Oder anders gefragt: Bezieht sich dieser Passus vielleicht auf elektronische Klappen-Auspuffsysteme, wie sie von einigen Zubehörherstellern für bestimmte Fahrzeugmodelle seit geraumer Zeit angeboten werden? Interessant ist – gerade in Bezug auf diese Nachrüst-Auspuffsysteme – eine Aussage des Bundesverkehrsministeriums, die in der betreffenden Plenardebatte des Bundesrats vorgebracht worden war. Hier heißt es wörtlich: „Die Arbeiten zum deutschen Vorschlag zur Änderung der UN-Regelung 92 für Motorradaustauschschalldämpfer wurden Ende 2018 abgeschlossen. Die geänderte Regelung ist im Oktober 2019 in Kraft getreten. Die Änderung führt dazu, dass Klappenschalldämpfer mit Laut-/Leise-Umschaltung künftig nicht mehr genehmigungsfähig sein werden. Dies wird zu einer Reduzierung der Realgeräuschemissionen führen, da diese Schalldämpfer in den letzten Jahren bei einigen Motorradfahrergruppen immer beliebter wurden.“

Gegen die Pläne des Bundesrats regt sich indes bereits Widerstand.
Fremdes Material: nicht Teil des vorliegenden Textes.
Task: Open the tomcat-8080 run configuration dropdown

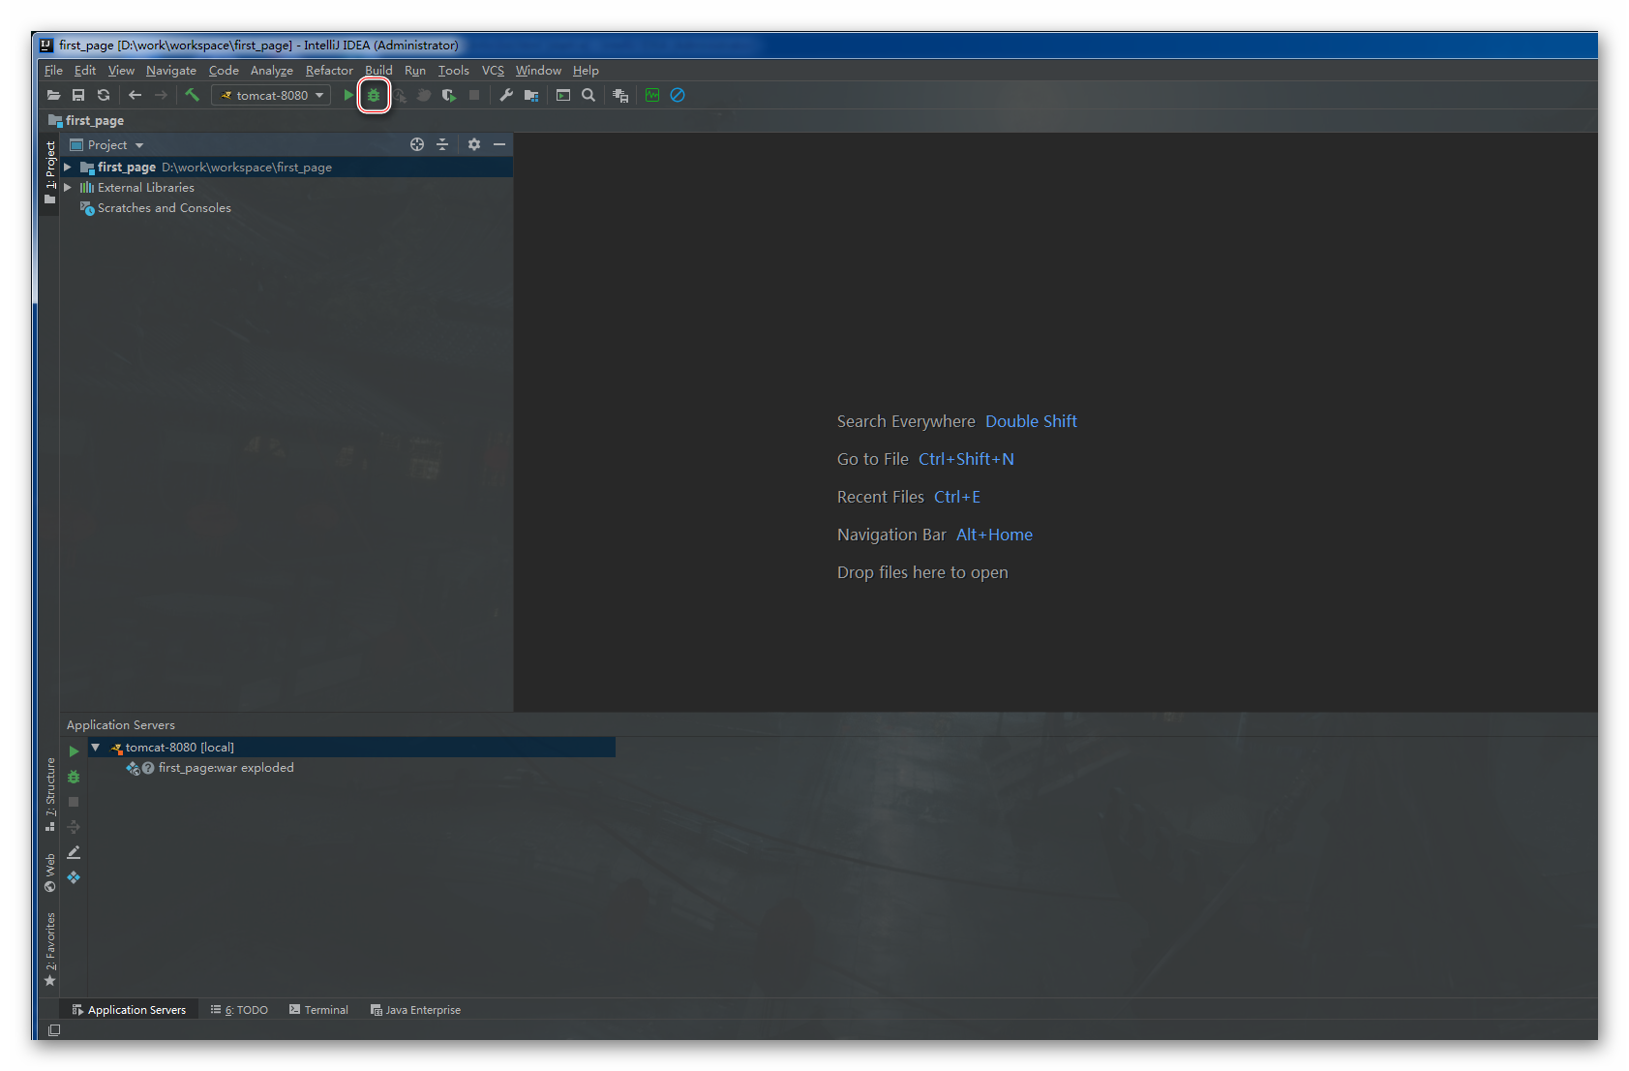Action: click(x=318, y=95)
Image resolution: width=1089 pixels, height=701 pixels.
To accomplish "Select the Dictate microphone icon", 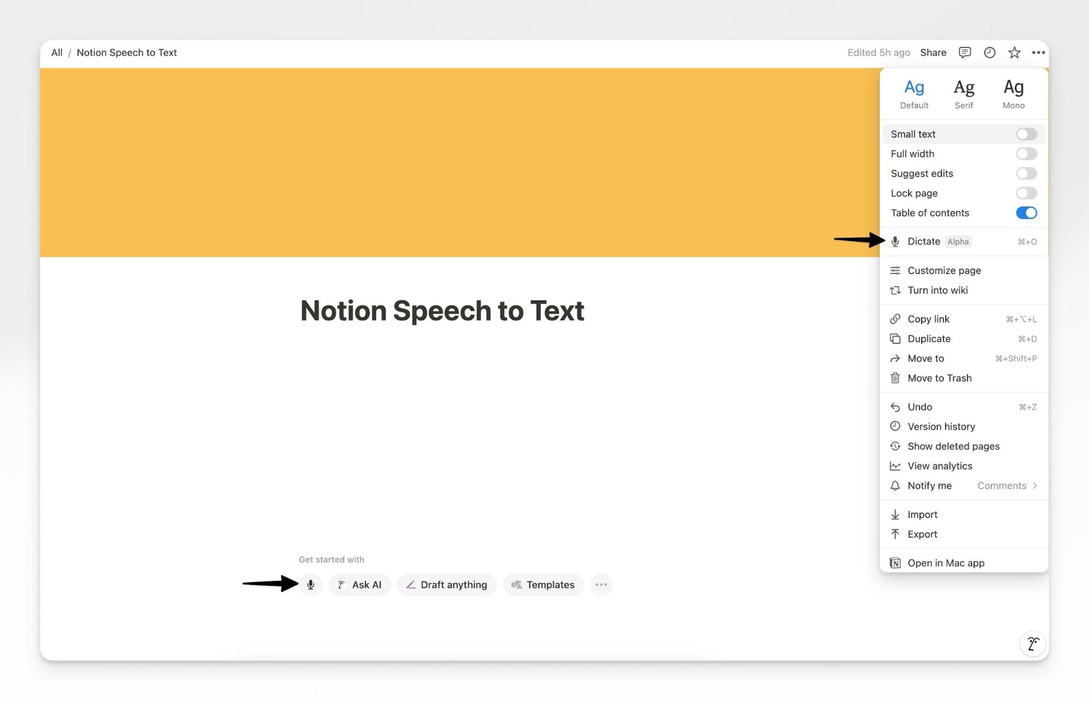I will (896, 241).
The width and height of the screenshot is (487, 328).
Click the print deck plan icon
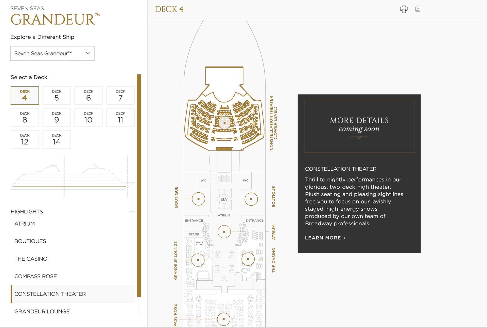pos(404,9)
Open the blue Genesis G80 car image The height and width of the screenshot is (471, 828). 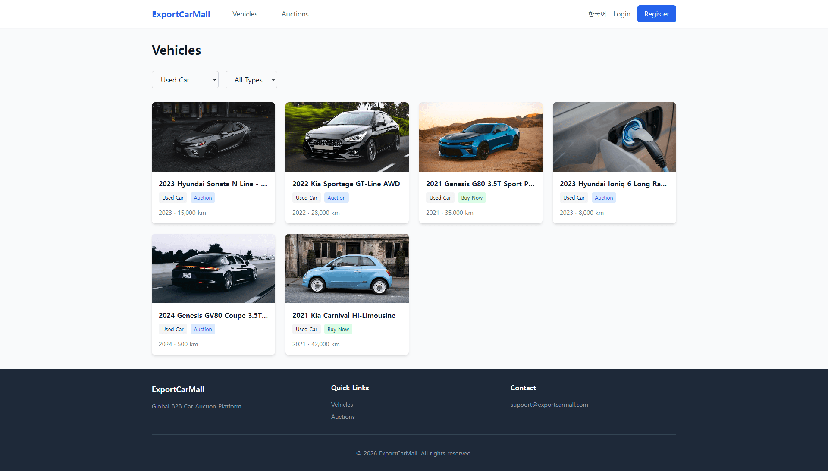tap(480, 137)
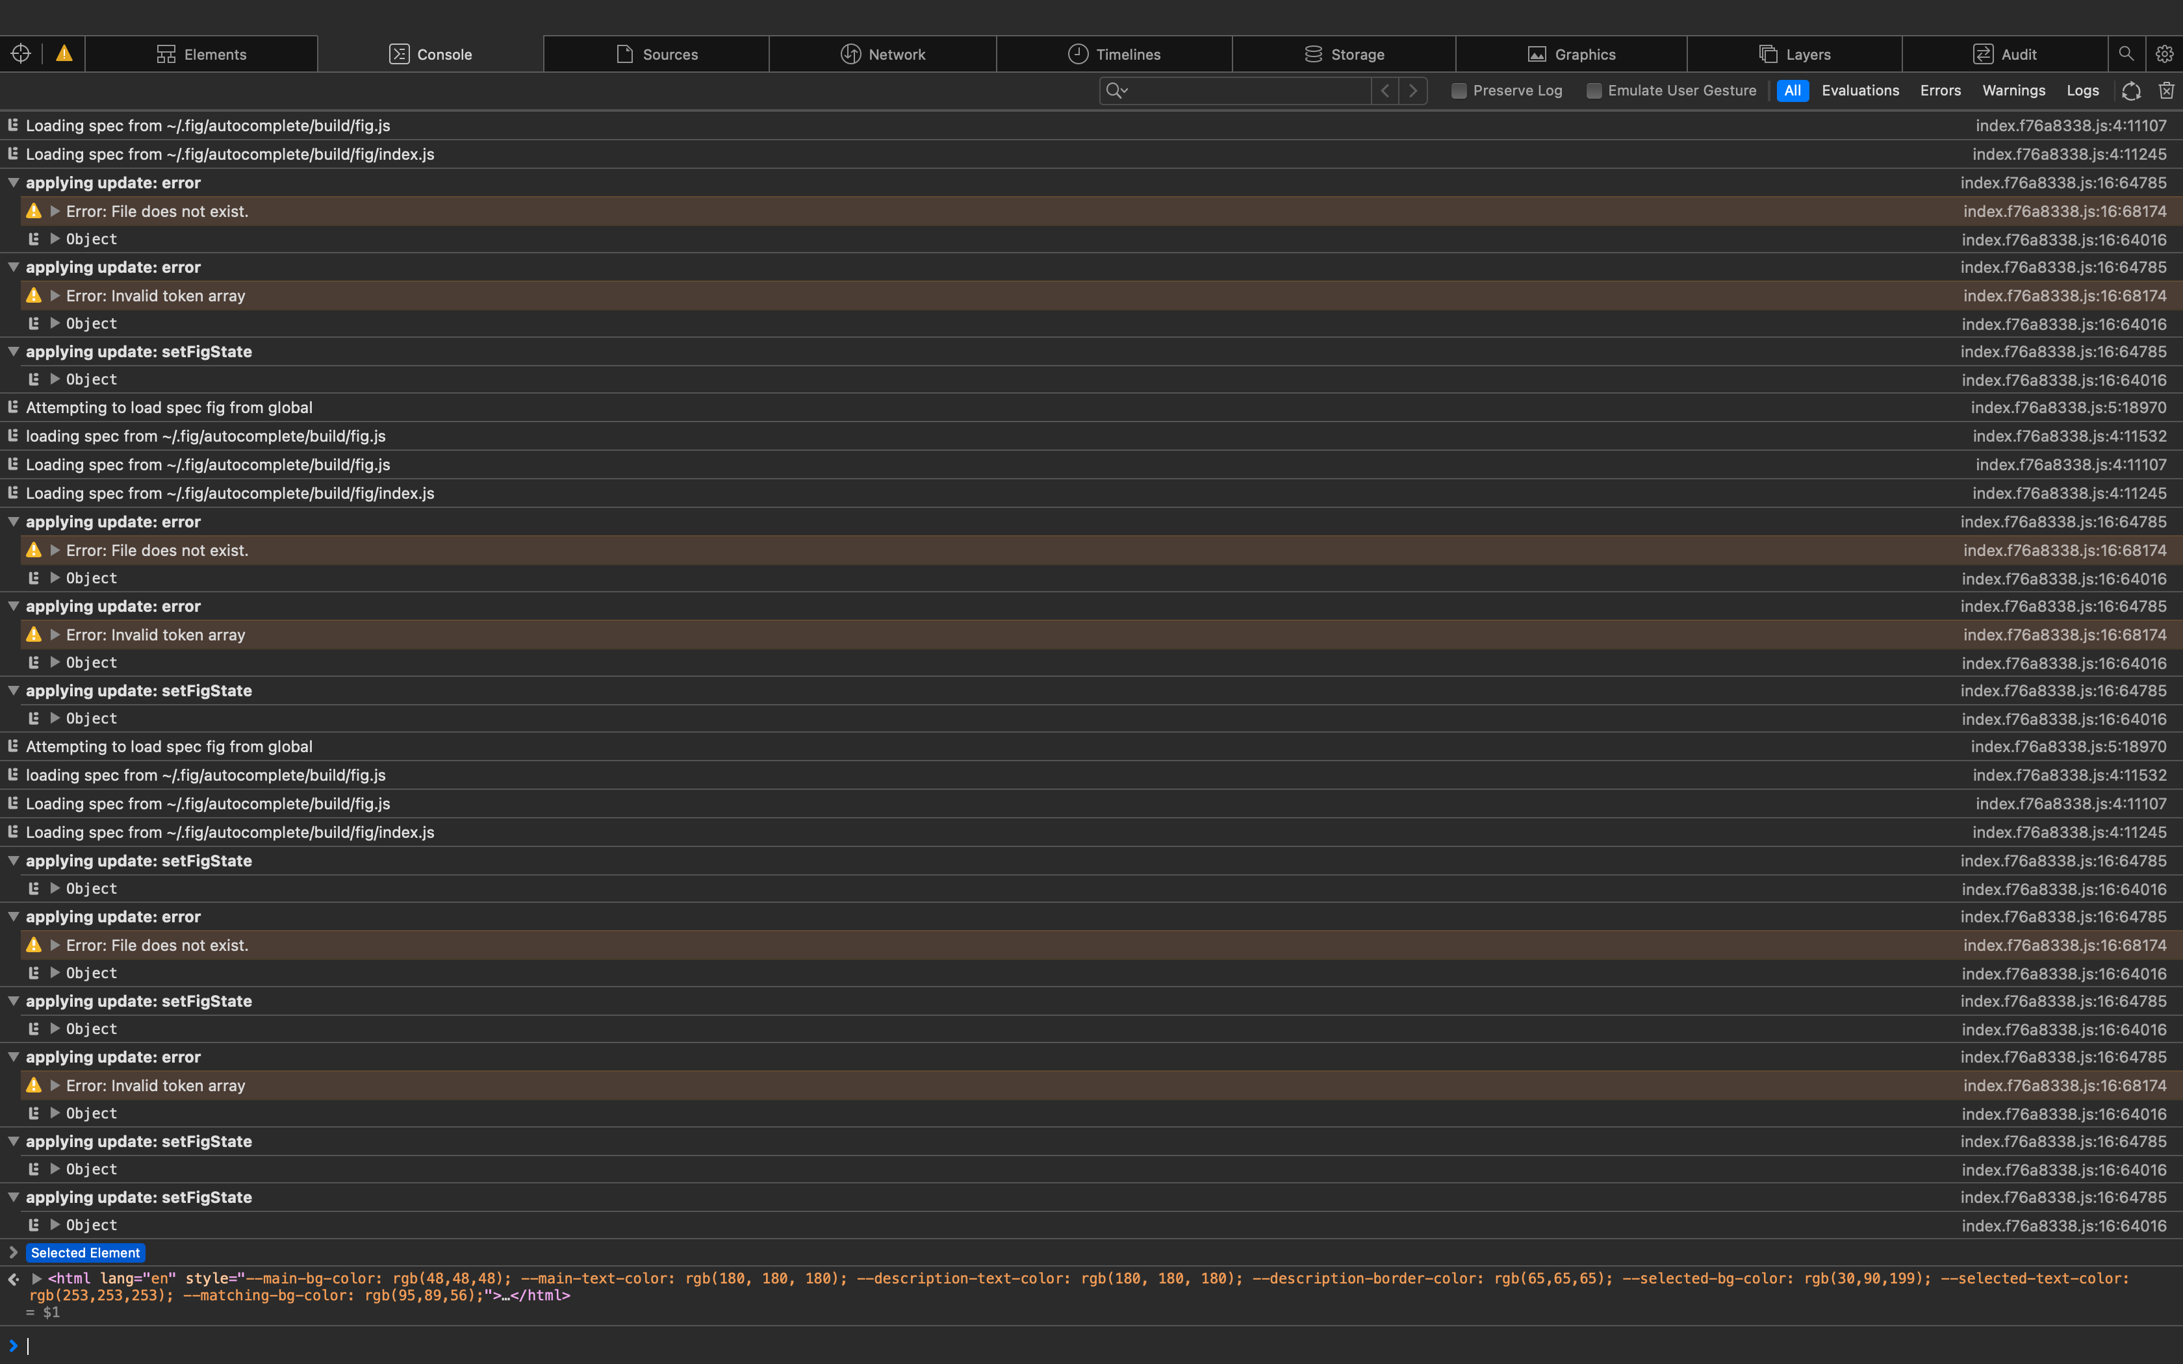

Von verschiedenen Verbänden, darunter dem Industrie-Verband Motorrad (IVM), sind bereits Aussagen dokumentiert, wonach man sich insbesondere gegen die avisierte 80 dB(A)-Regel ausspricht und sie als unrealistisch bezeichnet. Außerdem will man gegen die Ausweitung von Streckensperrungen und Fahrverboten vorgehen. Und selbst Spiegel online – das Nachrichtenmagazin hat sich bislang nicht gerade als glühender Unterstützer des Zwei- und Vierradbereichs geoutet – brandmarkt den Bundesrats-Vorstoß in einem Kommentar als „teils abstrusen Beschluss“.

Unser Fazit:
Sicher ist: Das Thema Lärm ist eines, dem sich der Gesetzgeber zweifellos widmen muss, da Selbstverpflichtungen der Industrie oder des Verbrauchers regelmäßig ins Leere laufen - das haben viele Erfahrungen aus der Vergangenheit gezeigt. Das Motorrad als Lärmquelle kann bei allen Bemühungen seitens der Gesetzgebers aber nur ein (kleiner) Teil des Ganzen sein. Ein realistischer Ansatz und Augenmaß sind hier gefragt – zumal Zweirad-Industrie und -Handel sowie zweiradgestützter Tourismus zusammengenommen hierzulande eine nicht zu vernachlässigende Wirtschaftsleistung erbringen und Arbeitsplätze in erklecklicher Zahl sichern.